# Given problem:
Quote the records below word for word, beginning at the line that contains "The height and width of the screenshot is (1134, 1592)." and ending with the last line of the records.

Saved data entries
§
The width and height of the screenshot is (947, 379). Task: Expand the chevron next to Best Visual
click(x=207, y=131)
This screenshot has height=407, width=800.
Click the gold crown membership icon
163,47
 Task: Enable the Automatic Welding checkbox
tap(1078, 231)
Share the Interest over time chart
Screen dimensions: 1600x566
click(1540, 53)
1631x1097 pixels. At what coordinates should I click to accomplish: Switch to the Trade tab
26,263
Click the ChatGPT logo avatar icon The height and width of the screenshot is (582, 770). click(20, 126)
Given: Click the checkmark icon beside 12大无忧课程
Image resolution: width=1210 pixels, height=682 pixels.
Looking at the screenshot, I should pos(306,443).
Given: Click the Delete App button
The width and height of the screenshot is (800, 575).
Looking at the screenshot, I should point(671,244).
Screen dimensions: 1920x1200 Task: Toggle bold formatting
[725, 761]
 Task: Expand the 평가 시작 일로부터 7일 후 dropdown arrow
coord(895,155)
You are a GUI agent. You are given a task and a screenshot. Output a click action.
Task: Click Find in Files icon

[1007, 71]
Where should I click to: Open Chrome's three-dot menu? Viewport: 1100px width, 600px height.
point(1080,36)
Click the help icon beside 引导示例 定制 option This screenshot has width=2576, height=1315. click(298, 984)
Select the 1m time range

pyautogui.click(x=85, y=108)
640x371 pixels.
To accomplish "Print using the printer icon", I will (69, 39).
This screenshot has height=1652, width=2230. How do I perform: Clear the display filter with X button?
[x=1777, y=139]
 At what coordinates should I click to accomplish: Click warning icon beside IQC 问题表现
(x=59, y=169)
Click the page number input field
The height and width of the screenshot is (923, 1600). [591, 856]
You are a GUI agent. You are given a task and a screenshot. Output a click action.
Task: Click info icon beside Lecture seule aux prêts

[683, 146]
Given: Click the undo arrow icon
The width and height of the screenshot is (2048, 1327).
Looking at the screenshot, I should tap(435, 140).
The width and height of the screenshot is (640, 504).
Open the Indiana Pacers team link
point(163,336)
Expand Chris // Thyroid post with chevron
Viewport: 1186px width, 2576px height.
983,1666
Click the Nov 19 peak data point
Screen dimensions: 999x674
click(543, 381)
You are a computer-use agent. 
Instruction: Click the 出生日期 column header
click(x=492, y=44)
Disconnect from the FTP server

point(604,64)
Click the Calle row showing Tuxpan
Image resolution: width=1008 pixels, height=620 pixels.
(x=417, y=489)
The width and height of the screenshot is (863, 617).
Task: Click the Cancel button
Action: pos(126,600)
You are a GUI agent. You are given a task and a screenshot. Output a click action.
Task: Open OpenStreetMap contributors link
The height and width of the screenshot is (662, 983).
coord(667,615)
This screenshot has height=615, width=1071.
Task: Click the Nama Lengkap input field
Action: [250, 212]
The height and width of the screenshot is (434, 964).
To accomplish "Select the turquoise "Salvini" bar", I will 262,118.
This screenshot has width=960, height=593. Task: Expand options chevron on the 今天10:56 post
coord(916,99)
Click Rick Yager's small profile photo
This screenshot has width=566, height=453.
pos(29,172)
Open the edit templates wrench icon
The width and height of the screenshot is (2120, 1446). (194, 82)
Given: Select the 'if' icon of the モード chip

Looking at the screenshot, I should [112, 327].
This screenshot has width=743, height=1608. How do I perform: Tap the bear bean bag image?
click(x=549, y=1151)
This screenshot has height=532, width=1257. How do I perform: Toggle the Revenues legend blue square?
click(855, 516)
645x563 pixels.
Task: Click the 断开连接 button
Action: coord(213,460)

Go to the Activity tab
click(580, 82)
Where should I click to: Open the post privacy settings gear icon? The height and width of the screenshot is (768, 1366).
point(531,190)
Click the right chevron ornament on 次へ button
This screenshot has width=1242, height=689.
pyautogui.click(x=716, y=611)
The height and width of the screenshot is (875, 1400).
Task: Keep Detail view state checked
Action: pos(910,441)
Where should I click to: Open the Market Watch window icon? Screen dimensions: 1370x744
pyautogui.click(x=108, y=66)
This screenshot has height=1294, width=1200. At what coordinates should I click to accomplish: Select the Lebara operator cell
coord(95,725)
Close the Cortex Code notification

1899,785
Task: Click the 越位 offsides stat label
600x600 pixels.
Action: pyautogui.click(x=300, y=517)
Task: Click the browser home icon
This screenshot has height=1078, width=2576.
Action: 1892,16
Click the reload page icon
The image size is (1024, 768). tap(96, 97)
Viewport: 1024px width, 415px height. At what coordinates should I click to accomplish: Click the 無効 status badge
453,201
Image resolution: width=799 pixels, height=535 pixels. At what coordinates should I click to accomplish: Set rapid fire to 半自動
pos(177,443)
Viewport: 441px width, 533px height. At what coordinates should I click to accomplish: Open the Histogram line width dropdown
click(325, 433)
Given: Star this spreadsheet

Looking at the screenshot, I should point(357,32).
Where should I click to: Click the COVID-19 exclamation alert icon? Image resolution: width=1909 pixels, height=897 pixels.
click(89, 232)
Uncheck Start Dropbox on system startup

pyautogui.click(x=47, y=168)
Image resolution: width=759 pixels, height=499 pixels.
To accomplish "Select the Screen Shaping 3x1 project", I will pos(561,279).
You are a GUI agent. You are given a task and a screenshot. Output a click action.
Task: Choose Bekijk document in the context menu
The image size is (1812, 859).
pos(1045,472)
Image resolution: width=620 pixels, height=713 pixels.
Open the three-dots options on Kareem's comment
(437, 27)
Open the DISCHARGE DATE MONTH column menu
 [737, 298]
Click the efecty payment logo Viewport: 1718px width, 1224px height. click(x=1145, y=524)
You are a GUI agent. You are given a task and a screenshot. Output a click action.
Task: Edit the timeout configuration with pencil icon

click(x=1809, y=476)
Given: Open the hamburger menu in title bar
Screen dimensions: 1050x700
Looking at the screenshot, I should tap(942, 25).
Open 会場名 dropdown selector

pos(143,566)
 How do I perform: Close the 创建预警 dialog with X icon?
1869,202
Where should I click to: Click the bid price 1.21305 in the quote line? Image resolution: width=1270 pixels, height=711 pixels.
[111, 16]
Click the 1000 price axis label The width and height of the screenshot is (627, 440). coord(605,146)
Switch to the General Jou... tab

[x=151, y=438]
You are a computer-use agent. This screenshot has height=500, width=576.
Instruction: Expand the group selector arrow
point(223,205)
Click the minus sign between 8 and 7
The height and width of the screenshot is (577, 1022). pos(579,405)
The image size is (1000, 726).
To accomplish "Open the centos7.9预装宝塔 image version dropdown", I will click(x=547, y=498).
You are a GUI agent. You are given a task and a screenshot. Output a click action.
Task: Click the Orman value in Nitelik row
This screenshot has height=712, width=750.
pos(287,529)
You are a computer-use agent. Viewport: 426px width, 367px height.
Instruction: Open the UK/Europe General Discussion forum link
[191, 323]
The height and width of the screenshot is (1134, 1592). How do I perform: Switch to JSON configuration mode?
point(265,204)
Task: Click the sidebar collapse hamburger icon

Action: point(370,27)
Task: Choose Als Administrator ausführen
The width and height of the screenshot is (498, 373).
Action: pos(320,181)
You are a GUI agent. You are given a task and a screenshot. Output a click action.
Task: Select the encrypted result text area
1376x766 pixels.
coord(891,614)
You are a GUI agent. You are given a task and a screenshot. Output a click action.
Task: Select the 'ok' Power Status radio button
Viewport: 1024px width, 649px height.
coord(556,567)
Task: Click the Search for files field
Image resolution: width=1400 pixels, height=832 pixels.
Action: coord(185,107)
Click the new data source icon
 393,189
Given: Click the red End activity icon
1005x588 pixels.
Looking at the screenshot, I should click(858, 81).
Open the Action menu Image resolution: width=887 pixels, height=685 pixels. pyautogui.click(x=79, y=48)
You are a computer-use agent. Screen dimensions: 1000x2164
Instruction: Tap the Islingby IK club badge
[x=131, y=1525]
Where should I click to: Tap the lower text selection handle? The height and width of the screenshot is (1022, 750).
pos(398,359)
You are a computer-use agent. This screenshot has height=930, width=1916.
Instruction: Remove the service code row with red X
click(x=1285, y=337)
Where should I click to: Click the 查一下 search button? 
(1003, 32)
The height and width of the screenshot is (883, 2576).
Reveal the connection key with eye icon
§
# Answer for this exercise:
The height and width of the screenshot is (1134, 1592). How do I perform: Switch to JSON configuration mode?
point(265,204)
Task: Click the sidebar collapse hamburger icon

Action: point(370,27)
Task: Choose Als Administrator ausführen
The width and height of the screenshot is (498, 373).
Action: pos(320,181)
You are a GUI agent. You are given a task and a screenshot. Output a click action.
Task: Select the encrypted result text area
1376x766 pixels.
coord(891,614)
You are a GUI agent. You are given a task and a screenshot. Output a click action.
Task: Select the 'ok' Power Status radio button
Viewport: 1024px width, 649px height.
coord(556,567)
Task: Click the Search for files field
Image resolution: width=1400 pixels, height=832 pixels.
Action: coord(185,107)
Click the new data source icon
 393,189
Given: Click the red End activity icon
1005x588 pixels.
Looking at the screenshot, I should click(858, 81).
Open the Action menu Image resolution: width=887 pixels, height=685 pixels. pyautogui.click(x=79, y=48)
You are a computer-use agent. Screen dimensions: 1000x2164
Instruction: Tap the Islingby IK club badge
[x=131, y=1525]
Where should I click to: Tap the lower text selection handle? The height and width of the screenshot is (1022, 750).
pos(398,359)
You are a computer-use agent. This screenshot has height=930, width=1916.
Instruction: Remove the service code row with red X
click(x=1285, y=337)
Where should I click to: Click the 查一下 search button? 
(1003, 32)
The height and width of the screenshot is (883, 2576).
Reveal the connection key with eye icon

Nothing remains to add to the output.